The novel is a kaleidoscopic look at numerous themes - the multifarious structures of power, the loss of self that accompanies motherhood, the inferno of female rage, and contemporary ideas and ideals of motherhood. The mother’s surreal transformation into Nightbitch will “make you want to howl in laughter and recognition”.

Falling, TJ Newman

Top 10 books

Courtesy of Simon & Schuster

A former book seller turned flight attendant turns author with Falling. Written in the midst of gruelling red-eye trips, this high-octane thriller unfolds over the course of one transcontinental flight.


It's a routine flight from Los Angeles to New York, with 143 passengers on board. But barely 30 minutes before take-off, the pilot's family is kidnapped by a terrorist organisation. He's now faced with a do-or-die dilemma: crash the plane to save his loved ones, or deliver his 130 passengers safely and let his family die.

The pilot and his resourceful crew now race against time to do the impossible even as an impulsive FBI agent stationed on the ground goes rogue to save lives.

The author’s years of experience with planes and the people that routinely board them win this nail-biter huge points for authenticity. But one thing’s clear: this should never be an inflight movie!

Great Circle, Maggie Shipstead

The author of prize-winning debut novel Seating Arrangements has written an exhilarating feminist epic, an “ode to independence, persistence, and aviation”.


Beginning in 1914 and reaching almost 600 pages, this story revolves around two lead characters: Marian Graves, a thrill-seeking female aviator who disappears over Antarctica, and Hadley Baxter, the ambitious actress who’s set to play Marian in a biopic a century later.

The two women’s fates - and their craving for self-determination in vastly different geographies and times – come together to create an epic and emotional tale.

This is a “mellifluously intertwined meditation on how women chart their own courses, in the sky and on the ground”.
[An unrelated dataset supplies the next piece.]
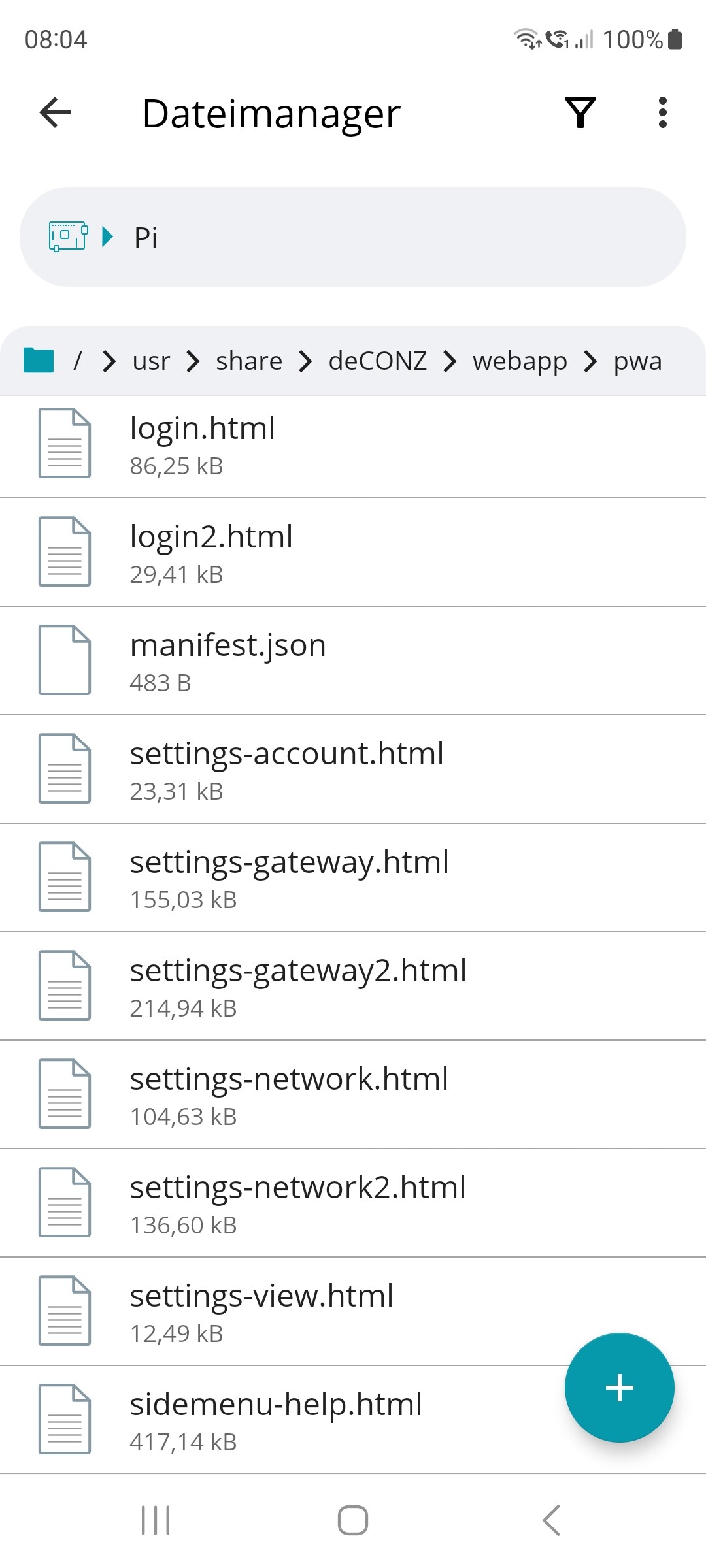Tap the Raspberry Pi board icon
The width and height of the screenshot is (706, 1568).
pyautogui.click(x=68, y=237)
No One Is Talking About This, Patricia Lockwood

In a time when most of life is spent online, this protagonist seems familiar. Like the author, she’s celebrated for her social media posts, and travels the world to meet fans and speak about “the new communication, the new slipstream of information”.


It takes a family tragedy to reawaken her to the world beyond her screen. Two texts from her mother - "Something has gone wrong," and "How soon can you get here?" – reveal that the internet can’t contain the wonders and horrors of real life.


Real life and its stakes collide with the absurd antics of “the portal”, and the woman must accept that the world is full of goodness, empathy, and justice – and all that stand against these qualities.


Full of memes and texts, this novel is fragmentary, incisive, and lyrical, and is best defined as a “modern meditation on love, language, and human connection”.

Cloud Cuckoo Land, Anthony Doerr

Top 10 books

Courtesy of Simon & Schuster

The Pulitzer Prize–winning author of All the Light We Cannot See says his latest novel is “really five novels-in-one, each braided around the others”, with each of the five protagonists connected through time by a sixth novel – “an ancient text by Antonius Diogenes (that I invented) about a shepherd’s comical journey to a utopian city in the sky”.


The five characters span nearly six centuries, going from a library in an ancient city to a futuristic interstellar ship.

Dedicated to “the librarians then, now, and in the years to come”, this paean invites you to travel to dramatic and immersive worlds, and explore a tapestry of times and places that reflect our vast interconnectedness.

In a post on his website, Doerr hopes that the book reminds readers of “our myriad interconnections: with our ancestors, with our neighbours, with other species, with all the kids yet to be born”.

Looking for more great reads?

Try The Man Who Lived Underground, by Richard Wright, written in the 40s by the iconic author of Native Son and unpublished since then; Crossroads, by Jonathan Franzen, which maps the lives of a suburban family “mired in the quicksand of desire and deceit”; Mrs March, Virginia Feito’s debut novel that focuses on a husband’s gaslighting and its effects on his increasingly unbalanced wife; and Intimacies, by Katie Kitamura, a tense story about a woman caught between many truths.